Design’s real value means a number of things. Used effectively, design can help drive the figures to enhance revenue and reduce costs. Design can also be used to help define that killer strategy and achieve greater success. Today, most design agencies offer their experience in building strategy through insights gained by working with a wide array of organisations with different problem states.

Unlike management consultants, design consultants transform intangible ideas and strategies into real-world experiences. They turn the invisible into the visible. The most obvious example is the origination and development of new products or the evolution of existing ones.

Creating real products that are manufactured, packaged and sold is an obvious role for design. A less obvious, but potentially more important, role is the intangible, invisible customer experience. Designing how a customer ‘feels’ before and after purchase is a key skill that all manufacturers need to consider – and remember, this is relevant in both B2B and B2C sectors.

Furthermore, as design’s terrain has expanded to encompass human-centred processes and services as well as products, smart companies are asking designers to create ideas rather than simply dressing them up.

The best way to explain how design can be used as a tool to help manufacturers is to share some real-world case studies of design in action.

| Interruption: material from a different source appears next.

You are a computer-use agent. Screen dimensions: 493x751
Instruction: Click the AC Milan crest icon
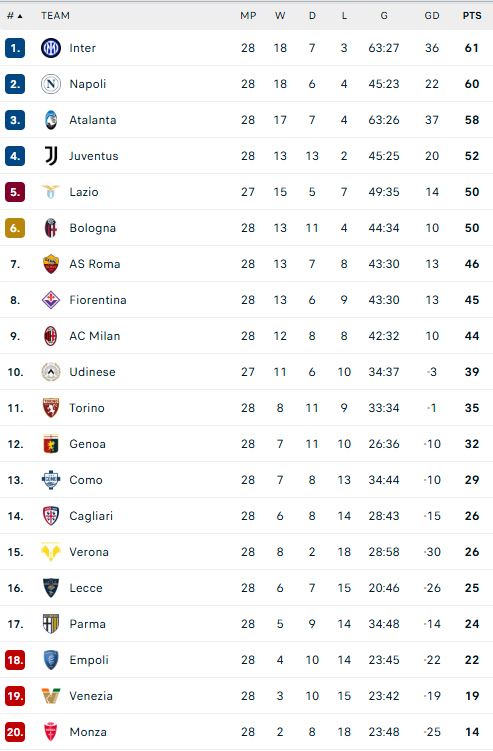pyautogui.click(x=51, y=336)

Design thinking case study:

How to refresh a business that makes shows

This example shows how design helped a UK business become more relevant to its customers, delivered a better customer experience and made a statement in the market that increased the awareness of its products and brand.

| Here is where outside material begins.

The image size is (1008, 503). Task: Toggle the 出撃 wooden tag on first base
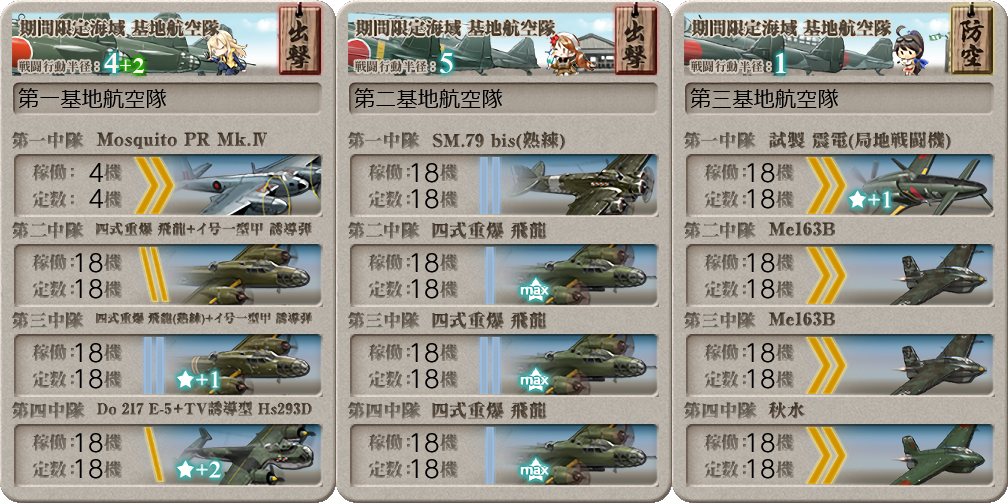point(299,40)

The company has a well-known brand of domestic shower units and fittings with a significant market share. Their immediate customer was the trade – plumbers and interior design specifiers who make their purchase decisions based on previous experience, recommendation and catalogue exposure.

The key problem was slowing growth and they were struggling to understand why, and what to do.

1. Understand the business problem

In the same way a doctor needs to diagnose the cause of a patient’s symptoms, a business needs to understand the real issues that are causing pain points. These may be obvious, but there are often subtle or difficult-to-face issues that a business will not see for itself.

This is why a vital part of using design as a tool is to gain an independent perspective. For the shower brand, we discovered several areas that needed attention.

2. Prioritise alternative approaches

There were four key problems that came out of reviewing the business through a design lens – some based on customer feedback (qualitative) some from sales data (quantitative). All needed solving.

  • Products felt cheap, with poor finishes, cosmetic appearance and controls
  • Sample displays in retail/ trade outlets were often broken and out of date
  • Trade/plumbers needed to be convinced the products were easy to install
  • Consumers saw the brand as tired and not relevant to them.

Paul Stead, Brewery Group - Design Thinking3. Design, prototype and in-market test

To solve these problems, we used a series of design tools.

  • Comparison tool – Looking at the function and user experience of other non-shower products – such as the NEST Thermostat – we identified some key improvements
  • POS update – By redesigning and updating the point-of-sale display formats we emphasised the ease-of-installation story to the trade
  • Trade information tool – A new set of training and product information tools were created to improve the ordering process, product knowledge and e-commerce
  • PR / brand awareness campaign – Devised to increase end-user engagement andoverall brand perception. One example involved installing branded showers in VIP facilities at events such as Glastonbury.

4. Delivery and growth

None of these were quick fixes – the solutions involved design, prototyping, revision, in-market testing and fine engineering before final launch. But all played their part in solving the problem of re-energising a tired brand and revitalising customer appeal and confidence, which, as every manufacturer knows, is hard to win and easy to lose.